과제
모든 항목을 다시 적되, 표현 "Click" 자리에 "Press" 표현을 넣고 나머지는 그대로 두세요.
________________
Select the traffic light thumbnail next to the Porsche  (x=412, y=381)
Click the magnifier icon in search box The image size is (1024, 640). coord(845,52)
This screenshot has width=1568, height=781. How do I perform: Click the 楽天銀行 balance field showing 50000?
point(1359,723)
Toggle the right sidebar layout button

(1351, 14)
________________
문제 풀이
Select the traffic light thumbnail next to the Porsche  (x=412, y=381)
Press the magnifier icon in search box The image size is (1024, 640). coord(845,52)
This screenshot has width=1568, height=781. How do I perform: Press the 楽天銀行 balance field showing 50000?
point(1359,723)
Toggle the right sidebar layout button

(1351, 14)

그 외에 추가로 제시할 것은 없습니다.